Na parte mais trabalhadora de Coketown; nas fortificações mais íntimas daquela feia cidadela, onde a natureza era mantida firmemente do lado de fora pelas mesmas paredes de tijolos que mantinham os ares e gases letais do lado de dentro; no coração do labirinto de pequenos quintais e ruas estreitas que foram trazidos à vida em partes, cada parte com a pressa violenta de servir ao propósito de um único homem, e o todo como uma família desnaturada cujos membros acotovelavam-se, pisoteavam-se e esmagavam-se uns aos outros até a morte; no recanto mais afastado daquela exaurida caixa de fumaça, onde as chaminés, por falta de ar que produzisse correntes, eram construídas numa imensa variedade de formas retorcidas e atrofiadas, como se em cada casa houvesse uma tabuleta assinalando o tipo de pessoa que se poderia esperar que nascesse ali” (Dickens, 1854, p. 78).



 

No Tirol, agora - e foi Rosane que chamou a atenção de Pedro para isso, um dia -, não havia mais quase nenhuma árvore. O sol atacava direto as ruas poeirentas, onde o capim cinzento só crescia a custo nos cantos dos muros e das pedras. Com o tempo, para abrigar as famílias em expansão, as casas foram aumentadas e desdobradas de tal modo que não havia mais terreno livre em quase nenhum dos lotes. Várias construções ocuparam até a calçada, às vezes ainda chegavam um pouco além e, assim, o traçado de algumas ruas mudou. Elas ficaram mais estreitas, sinuosas (Figueiredo, 2010, p. 36).

Contemplamos, a partir dos trechos acima, um cenário bem semelhante nos dois romances: “o mundo dos pobres” (Lefebvre, 2001) – um labirinto de construções sem nenhum planejamento, que servem de abrigo para um número de pessoas muito maior do que podiam comportar, por isso, são frequentes, nas narrativas, expressões que denotam ambientes asfixiantes, reduzidos e subdivididos à enésima potência. Além disso, é evidente que se tratam de lugares nos quais o meio ambiente encontra-se completamente degradado e desmatado. A poluição está por toda parte: no ar cinzento e tóxico, nas ruas por onde corre o esgoto a céu aberto. Fome, violência, invisibilidade e miséria perfazem essas cenas.

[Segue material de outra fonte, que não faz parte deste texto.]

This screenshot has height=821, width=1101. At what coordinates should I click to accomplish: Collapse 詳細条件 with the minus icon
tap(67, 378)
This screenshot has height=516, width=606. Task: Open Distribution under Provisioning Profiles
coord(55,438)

Ao longo de nossas análises, observamos que apesar de estarem situadas em séculos distintos – XIX e XXI – , essas obras carregam consigo semelhanças tanto no que diz respeito aos cenários descritos – ambientes poluídos, embebidos em óleo, com odores fétidos, que denotam a condição precária em que vivem as pessoas que ali trabalham/transitam – bem como no que se refere às péssimas condições sociais enfrentadas pelos trabalhadores – que estão presos em rotinas tão frenéticas, quanto idênticas: as horas excessivas de trabalho, os salários medíocres e as instalações insalubres das fábricas – locais imundos, malcheirosos, com barulhos ensurdecedores.

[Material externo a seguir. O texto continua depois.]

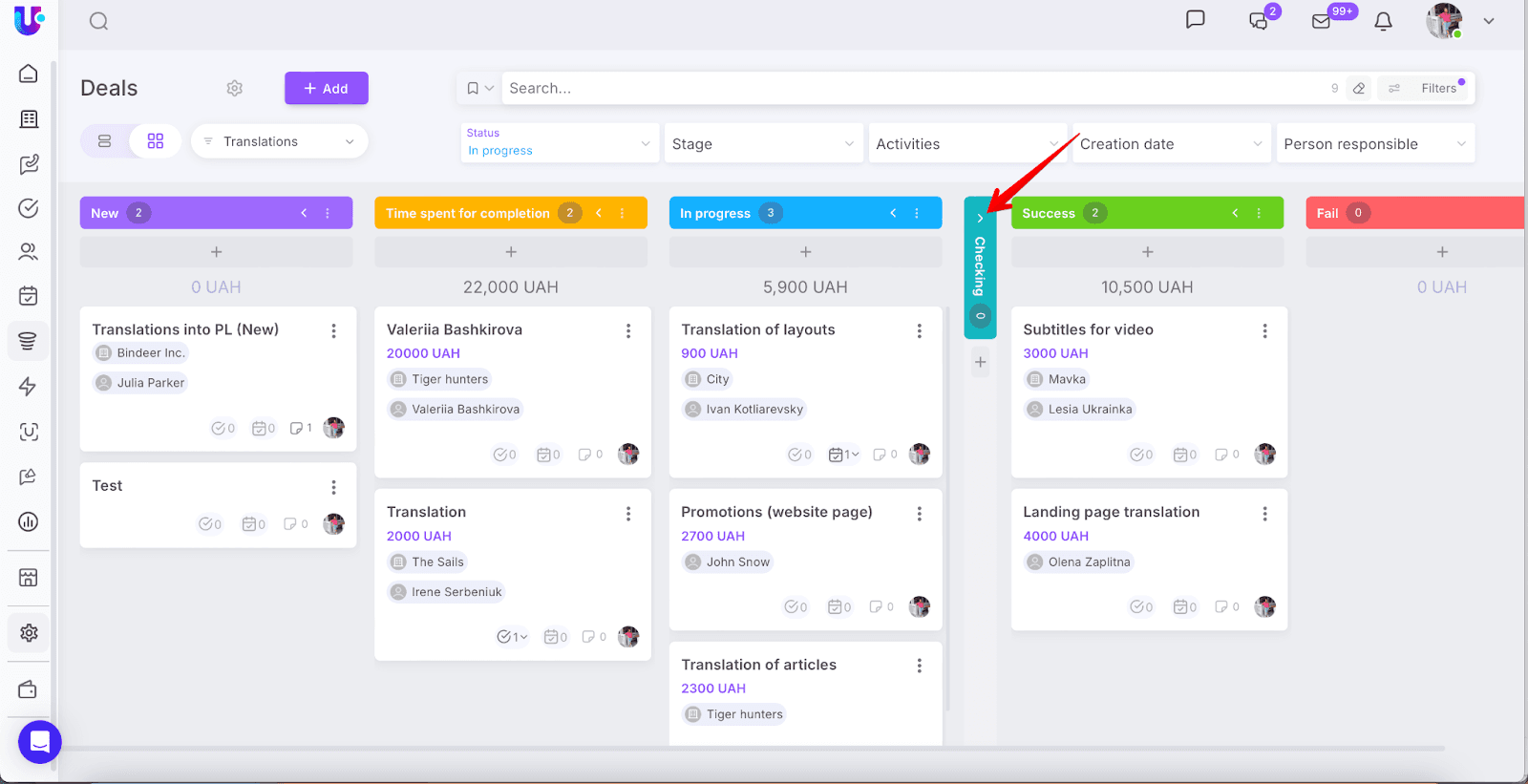Open the Filters button
Image resolution: width=1528 pixels, height=784 pixels.
click(x=1429, y=88)
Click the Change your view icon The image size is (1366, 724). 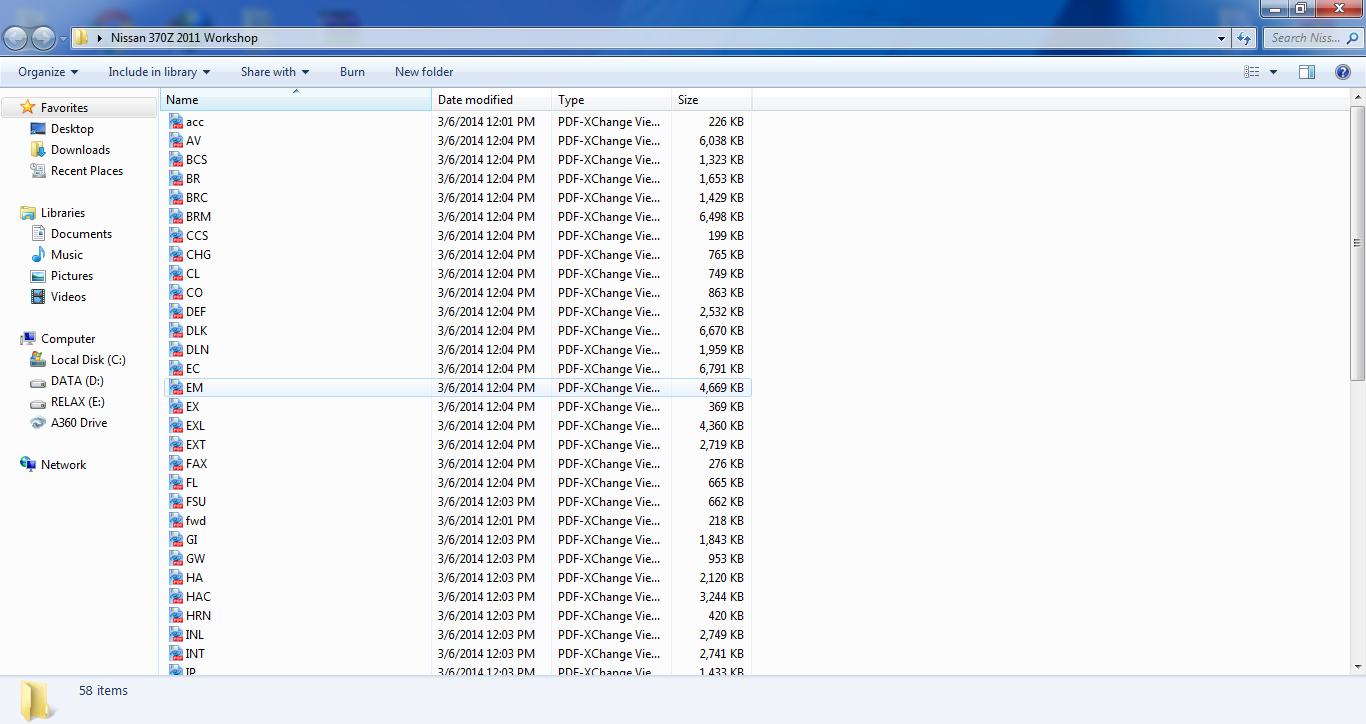[1251, 72]

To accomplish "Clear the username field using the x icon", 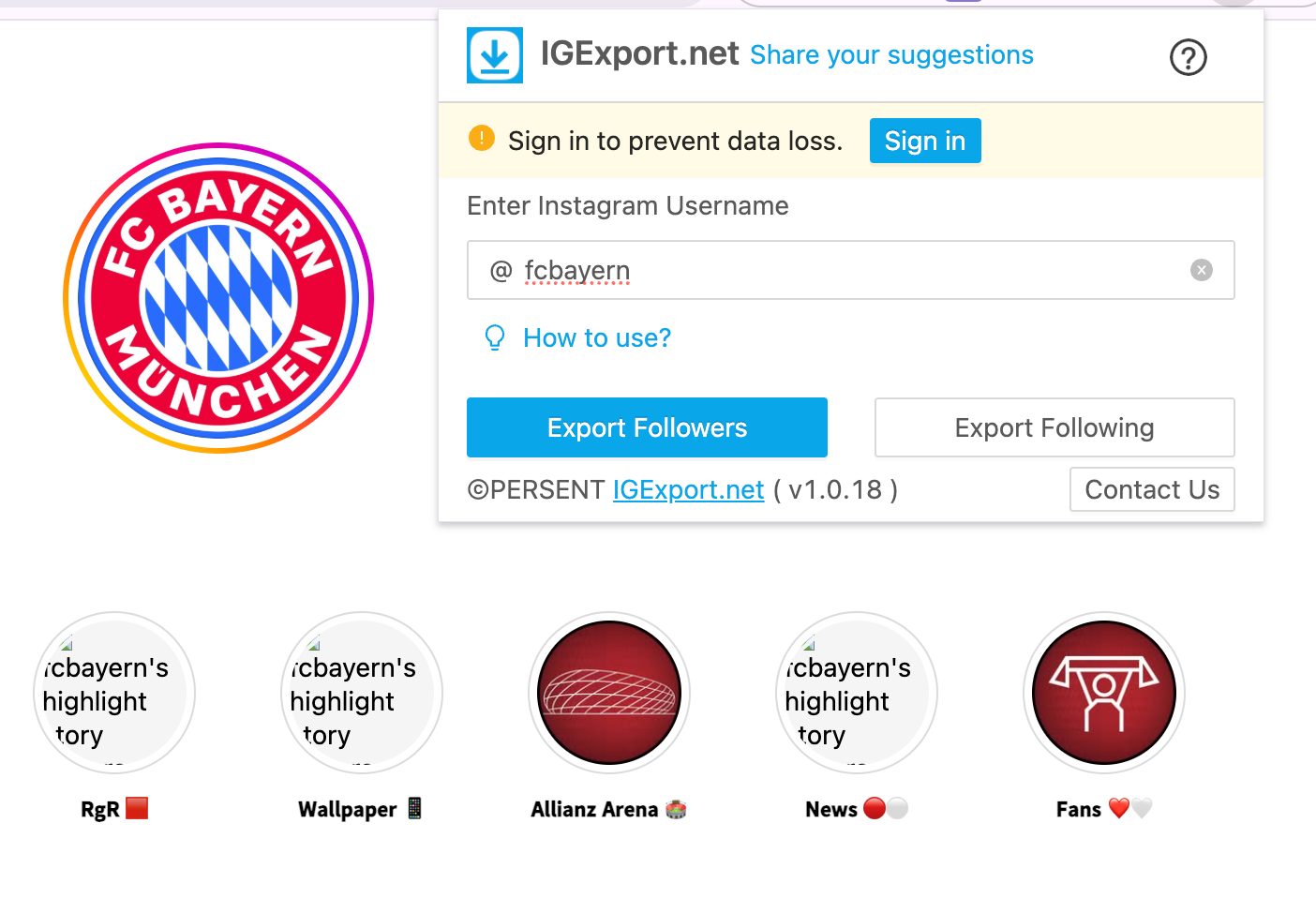I will [x=1202, y=270].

Portanto, podemos apontar, à guisa de uma prévia conclusão, que se tratam de dois séculos e uma cidade – a grande cidade industrial – visto que as dissonâncias se fizeram mínimas em nossas análises, referindo-se apenas a questões culturais e “avanços” tecnológicos próprios do século XXI. Vale ressaltar, conforme a representação literária confirma e a vida cotidiana evidencia, persistem no século XXI as mesmas mazelas e penúrias sociais do século XIX. 



 

REFERÊNCIAS:

DICKENS, Charles. Tempos Difíceis [1854]. São Paulo: Boitempo Editorial, 2014. 

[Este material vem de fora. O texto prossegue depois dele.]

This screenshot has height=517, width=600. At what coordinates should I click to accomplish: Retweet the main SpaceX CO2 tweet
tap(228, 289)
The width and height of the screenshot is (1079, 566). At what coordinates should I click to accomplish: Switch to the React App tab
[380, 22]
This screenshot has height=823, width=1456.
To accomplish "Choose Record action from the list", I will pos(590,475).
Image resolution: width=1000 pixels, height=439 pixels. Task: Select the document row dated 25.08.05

FIGUEIREDO, Rubens. Passageiro do fim do dia. São Paulo: Companhia das Letras, 2010.

LEFEBVRE, Henri. O direito à cidade. Tradução: Rubens Eduardo Frias. São Paulo: Centauro, 2001.

PATROCÍNIO, P. R. T. Passageiro do fim do dia, de Rubens Figueiredo: um olhar sobre o naturalismo. In: CHIARELLI, S.; DEALTRY, G.; VIDAL, P. (Orgs.). O futuro pelo retrovisor: inquietudes da literatura brasileira contemporânea. Rio de Janeiro: Rocco, 2013.

VENTURA, Zuenir. Cidade Partida. São Paulo: Companhia das Letras. 1994.